Posted on 22. Apr, 2012 by Stephan Helgesen in Politics, Social/Cultural

Queen Victoria, now THERE was one tough lady at a time when toughness was considered the sole province of men.

I suppose that Hillary Rosen could have said that Queen V hadn’t worked a day in her life either, and she might have been right if she was talking about a 9-5 hourly wage job, but Queen Victoria ruled the British Empire for 63 years, and few doubted her qualifications.

It amazes me that political strategists and pollsters think they can strip away all the accoutrements that make up the outward face of women, isolate and label them like an entomologist pinning butterflies to a board.

If these ‘professionals’ think that women are nothing more than the sum of disparate parts or can be re-assembled like a Mrs. Potato Head (and messaged to accordingly), they have never met a real woman let alone lived with one.

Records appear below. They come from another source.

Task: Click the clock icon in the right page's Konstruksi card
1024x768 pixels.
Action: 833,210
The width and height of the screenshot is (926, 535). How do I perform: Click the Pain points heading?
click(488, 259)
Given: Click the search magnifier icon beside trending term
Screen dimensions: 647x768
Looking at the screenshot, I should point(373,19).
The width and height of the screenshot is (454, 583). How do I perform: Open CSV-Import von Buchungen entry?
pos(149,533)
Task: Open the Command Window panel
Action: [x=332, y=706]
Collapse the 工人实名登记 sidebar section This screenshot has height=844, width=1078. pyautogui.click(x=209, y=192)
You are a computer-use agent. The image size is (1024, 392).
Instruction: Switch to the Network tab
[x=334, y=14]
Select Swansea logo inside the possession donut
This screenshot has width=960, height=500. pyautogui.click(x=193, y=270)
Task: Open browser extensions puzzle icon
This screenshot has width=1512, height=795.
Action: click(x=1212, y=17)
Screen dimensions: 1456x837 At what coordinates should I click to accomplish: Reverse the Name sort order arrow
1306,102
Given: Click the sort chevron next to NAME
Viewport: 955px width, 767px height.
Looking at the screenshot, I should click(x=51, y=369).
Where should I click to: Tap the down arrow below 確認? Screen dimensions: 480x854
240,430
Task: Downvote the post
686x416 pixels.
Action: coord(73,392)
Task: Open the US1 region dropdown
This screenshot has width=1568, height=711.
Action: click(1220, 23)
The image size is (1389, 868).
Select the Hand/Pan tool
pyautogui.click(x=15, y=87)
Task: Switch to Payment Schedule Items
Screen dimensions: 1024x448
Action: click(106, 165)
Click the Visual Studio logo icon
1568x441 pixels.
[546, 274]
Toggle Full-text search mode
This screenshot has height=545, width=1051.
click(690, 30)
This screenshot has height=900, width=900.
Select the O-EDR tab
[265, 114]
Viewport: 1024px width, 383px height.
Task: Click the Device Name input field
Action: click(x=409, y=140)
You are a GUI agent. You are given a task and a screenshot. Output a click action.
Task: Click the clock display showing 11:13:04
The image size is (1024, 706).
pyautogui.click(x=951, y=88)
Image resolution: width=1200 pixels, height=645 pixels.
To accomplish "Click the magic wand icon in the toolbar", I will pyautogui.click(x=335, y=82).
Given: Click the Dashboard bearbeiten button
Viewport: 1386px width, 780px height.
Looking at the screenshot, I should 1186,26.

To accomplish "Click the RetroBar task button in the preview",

Ms. Rosen must have made her now famous comment as a result of an acute case of talkingpointitus or suffered a momentary gender lapse, otherwise she wouldn’t have coughed up such a hairball, especially at the time when her party’s chieftains were mobilizing their troops to ratchet up the War on Women and take it to the Republican camp and their front-runner, Mitt Romney.

We shouldn’t punish people for speaking their minds on national TV. We should just precede their appearances with a couple of their famous quotes thrown up on the screen for the viewers to see in case they’ve forgotten them.

To quote Shakespeare, “The evil men do lives after them; the good is oft interred with their bones,” but with so much drivel to sort through in any given day, we need to be reminded occasionally of that evil.

We don’t judge books by their covers, so why should we pigeonhole women voters into stereotypical boxes to fit a political narrative or target group? Are all college-age single women alike?

Do all working women (those that have out-of-the-home paying jobs) have the same aspirations or share the same ideologies? Are all wealthy women protected from hardships or immune from life-changing personal challenges?

Do all women want their contraception devices or pills paid for and regulated by the government? Is the sisterhood of NOW and other female organizations only comprised of liberal East Coast academic women? Do middle-aged married Mid-Western women only vote for Republican candidates?

Are women more persuadable than men when it comes to education and healthcare issues? Are all women pacifists? Do women love their children more and their jobs less (and men the reverse)? Are they all driven by their protective nurturing nature?

I swear, sometimes these political strategists are nothing more than vultures perched on the hill intimidating the most vulnerable of the herd, waiting for them to show their weakness. Preying on their fears they wear down their subjects with incessant rhetoric until they succumb.

One hundred and fifty-four years ago, Abraham Lincoln gave a famous speech in Illinois in which he said that, “A house divided against itself cannot stand.”

That speech didn’t win him the Senate seat he sought, but it did remind a deeply divided nation that it was teetering on the brink of its own dissolution.

I am not an expert on women, but I see no virtue in pitting American women of any party, race, age, social status or ethnic group against each other, nor do I see any gains to be made from using our differences as a weapon to bloody the opposition.

What we do to others we do to ourselves, and that inescapable truth ought to be enough to make us want to lower our voices and moderate our tone.